MMalcolm, August 6, 2019 2:06pm EST
Well, what you seek is certainly laudible and very frankly, to be expected as a patient. What you ask, however, is quite distant from the former. It must be remembered that physicians are medical scientists and people that are drawn to the sciences, regarding humans or otherwise, very naturally and to the greatest extent unavoidably have their interests focused on the "science" itself. I've been around a good long time and within the profession of medicine I will share an observation that hopefully will not come to represent a disappointment. If I myself needed a physician in a time of need I'd unswervingly choose the professional who appears rather blunt in his bedside manner but rapier sharp in his medical diagnostic skills.

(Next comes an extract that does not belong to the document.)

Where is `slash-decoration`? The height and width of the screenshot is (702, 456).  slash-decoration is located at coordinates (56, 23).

Physicians who have an overwhelmingly attractive bedside manner tend to be less savvy in their medical skills. Proficient, to be sure, but simply less savvy and intuitive by comparison.
Never let the reason for your visit to your physician slip too far from sight in exchange for something else you might be seeking, very naturally the quality and effect of reassurance. A pat on the back and some words of confidence do make many patients feel relieved. If those chracteristics, however, are voiced from a source more average than exceptional then it really tends to lend a half-baked pie, if you share my thought here. The mindset of needing or expecting reassurance as a quality and characteristic of sound medical standards of practice is always available but sometimes not through the same source. While holisitic medicine combines the approach from a variety of resources, it can still leave one with a nagging speculation about their outlook and comfort unless the component exists within that combined realm.

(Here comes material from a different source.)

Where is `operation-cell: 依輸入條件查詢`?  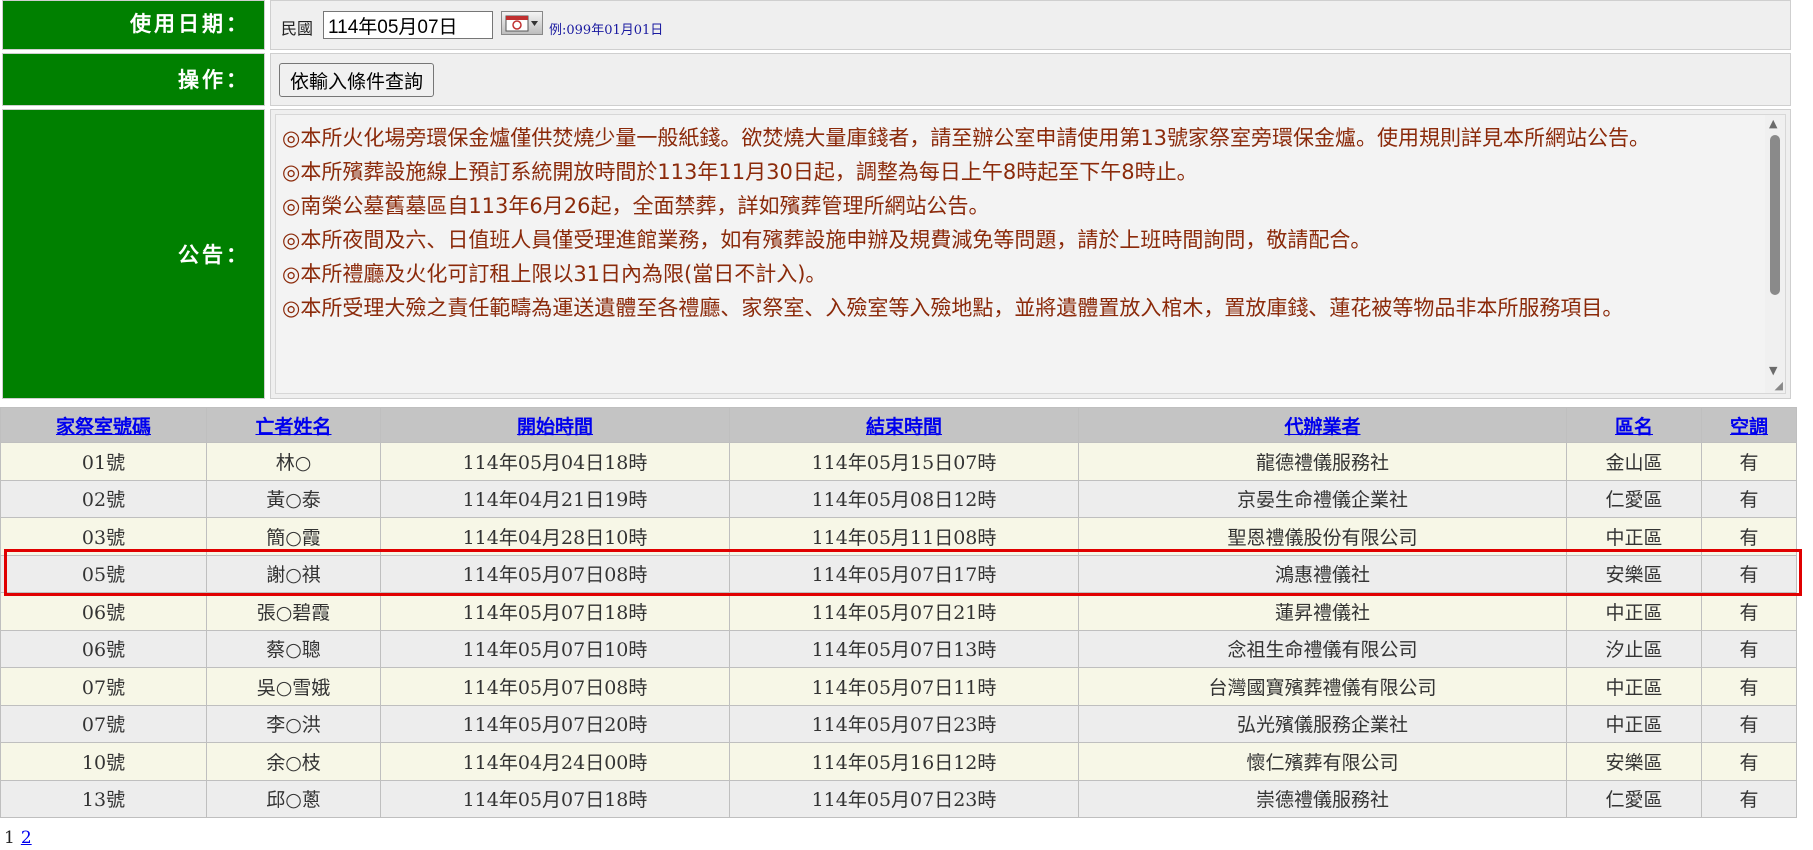
operation-cell: 依輸入條件查詢 is located at coordinates (1030, 80).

Anytime a patient experiences a medical event, whether accute or chronic, emergent or non-emergent, it can produce a sense of doubt and question regarding longevity and quality of life. One's self-confidence is also rattled to variable extents and perspective plays a very large role in how much a patient needs or seeks reassurance and a sense of closeness to their healthcare professionals. Fortunuately, there are vast recouces of physcians in every speciality and much like water seeking its own level, so too do patients often find the healthcare team that is considered a comparable match to their specific needs and expectations. It sounds as though you, yourself, found such a combination in the healthcare group mentioned.

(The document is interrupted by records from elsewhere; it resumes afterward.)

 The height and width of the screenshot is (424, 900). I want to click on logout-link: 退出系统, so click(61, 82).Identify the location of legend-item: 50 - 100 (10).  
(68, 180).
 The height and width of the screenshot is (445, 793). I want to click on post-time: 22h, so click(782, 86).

My point is merely that I've spent the better part of my life among physicians and the medical community and it is very fortunately composed of a great variety of professionals within a spectrum of performance and attention to the framework of medical practice. Don't harbor disappointment that a good number of these scientists lack a winsome bedside manner, for it is a fact of life that can seldom be challenged or overcome. Scientists have a love for science, with a portion of these professionals finding humans within the medical sciences to be more incidental to their goals of discovering and resolving an equation that piques their interests and passion, while others lean a bit further in the desire to be in touch with the human elements in a more compassionate and social manner as a means thought to better address the entire circumstances involving medical care. Whether one style or the other is wrong, however, merely depends upon your own perspectives regarding what human medical sciences should represent to you as a patient. Some patients do in fact prefer the rather straightforward and limited contact with their healthcare provider, with the simple goal in mind of being treated or cured in order to move on to their primary objectives.
When at war seek the company of warriors and in times of peace, the council of peacemakers. One must choose for themselves the resources best suited to prevail. Both are formidable and qualifiable and both have their respective place at the right moment and place in time.